General characteristics
- Class & type: Ulsan-class frigate
- Displacement: 1,500 tonnes (1,476 long tons) light; 2,215 tonnes (2,180 long tons) full load;
- Length: 103.7 m (340 ft 3 in)
- Beam: 12.5 m (41 ft 0 in)
- Draught: 3.8 m (12 ft 6 in)
- Propulsion: CODOG; 2 x General Electric LM-2500; 2 x MTU 12V 956 TB82;
- Speed: 34 knots (63 km/h; 39 mph)
- Range: 8,000 nmi (15,000 km; 9,200 mi) at 16 knots (30 km/h; 18 mph)
- Complement: 186 (16 officers)
- Sensors & processing systems: Signaal DA-08 air surveillance radar; AN/SPS-10C navigation radar; ST-1802 fire control radar; Signaal PHS-32 hull-mounted sonar; TB-261K towed sonar;
- Electronic warfare & decoys: ULQ-11K ESM/ECM suite; 2 x Mark 36 SRBOC 6-tubed chaff/flare launcher; 2 x 15-tube SLQ-261 torpedo acoustic countermeasures;
- Armament: 8 × Harpoon (2 quadruple launchers) anti-ship missile; 6 × 324 mm (12.8 in) Blue Shark torpedo (2 triple tubes); 2 × Otobreda 76 mm (3 in)/62 cal. gun; 3 × Otobreda 40 mm (1.6 in)/70 cal. (2 twin) compact CIWS;

= ROKS Jeju (FF-958) =

Ulsan-class frigate

ROKS Jeju (FF-958) is the seventh ship of the Ulsan-class frigate in the Republic of Korea Navy. She is named after the island, Jeju.

== Development ==

In the early 1990s, the Korean government plan for the construction of next generation coastal ships named Frigate 2000 was scrapped due to the 1997 Asian financial crisis. But the decommissioning of the destroyers and the aging fleet of Ulsan-class frigates, the plan was revived as the Future Frigate eXperimental, also known as FFX in the early 2000s.
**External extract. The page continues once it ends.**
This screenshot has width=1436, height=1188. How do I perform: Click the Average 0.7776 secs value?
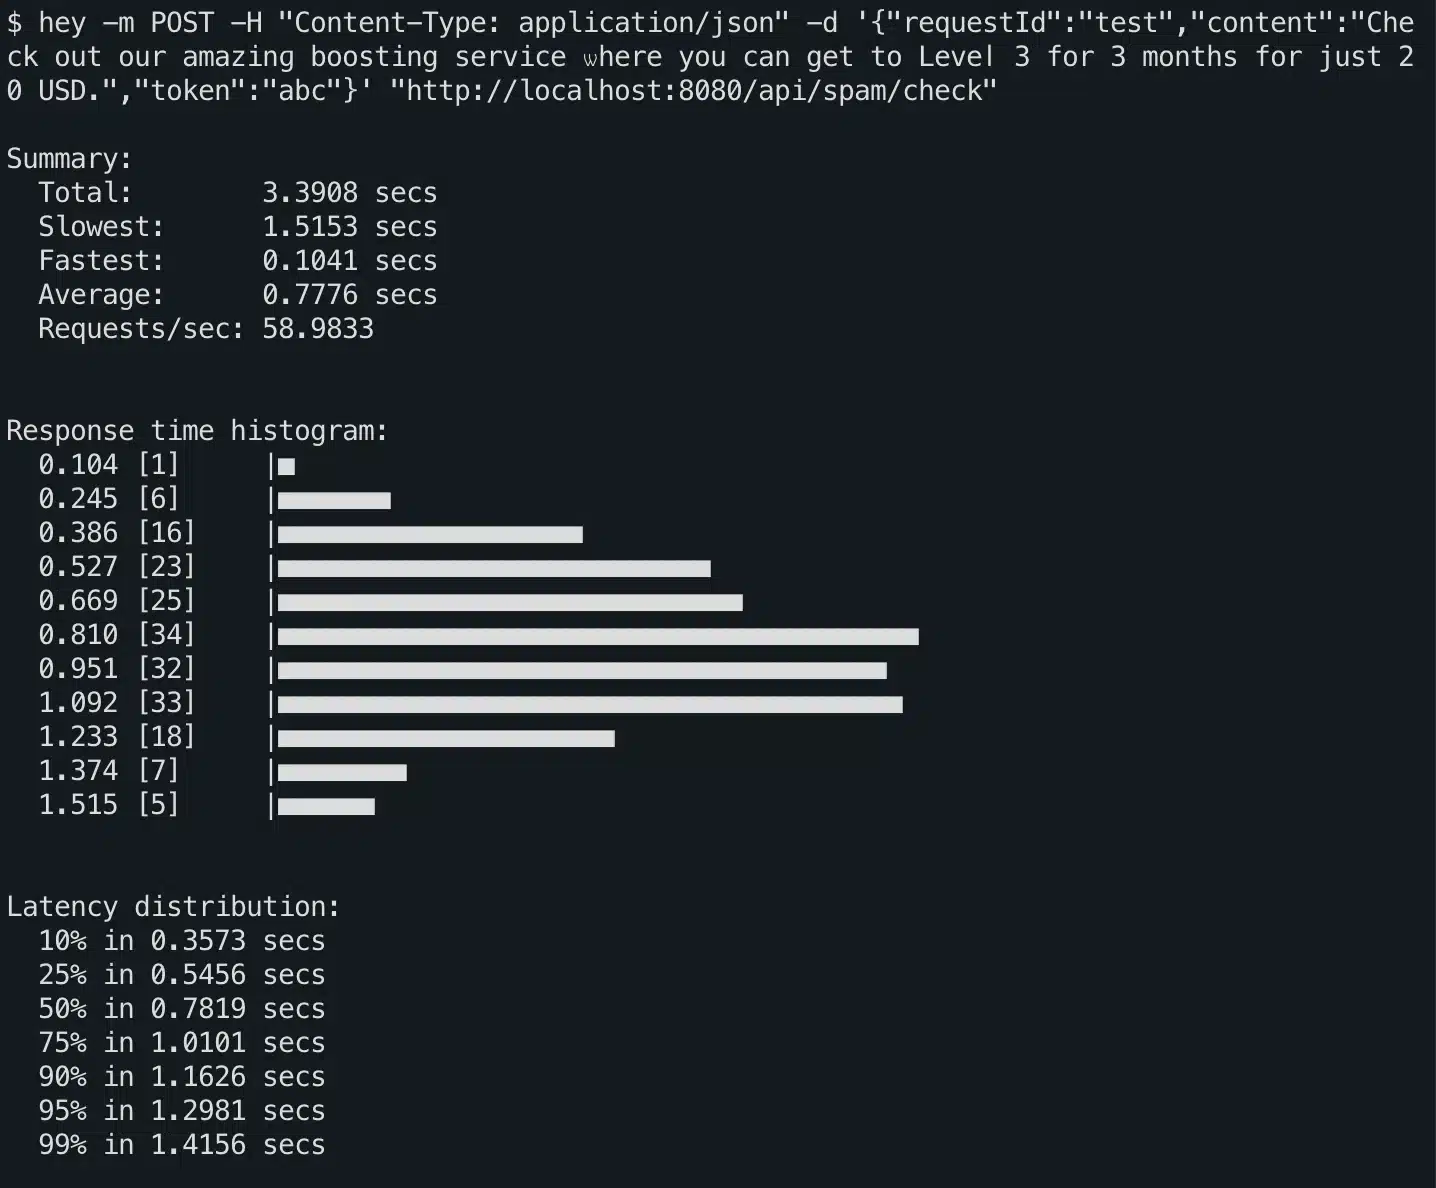click(349, 295)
10 ships were launched and commissioned from 1980 to 1993. They have 3 different variants which consists of Flight I, Flight II and Flight III.

== Construction and career ==
ROKS Jeju was launched on 3 May 1988 by Daewoo Shipbuilding and commissioned on 1 January 1990.

She participated in Foal Eagle 2015.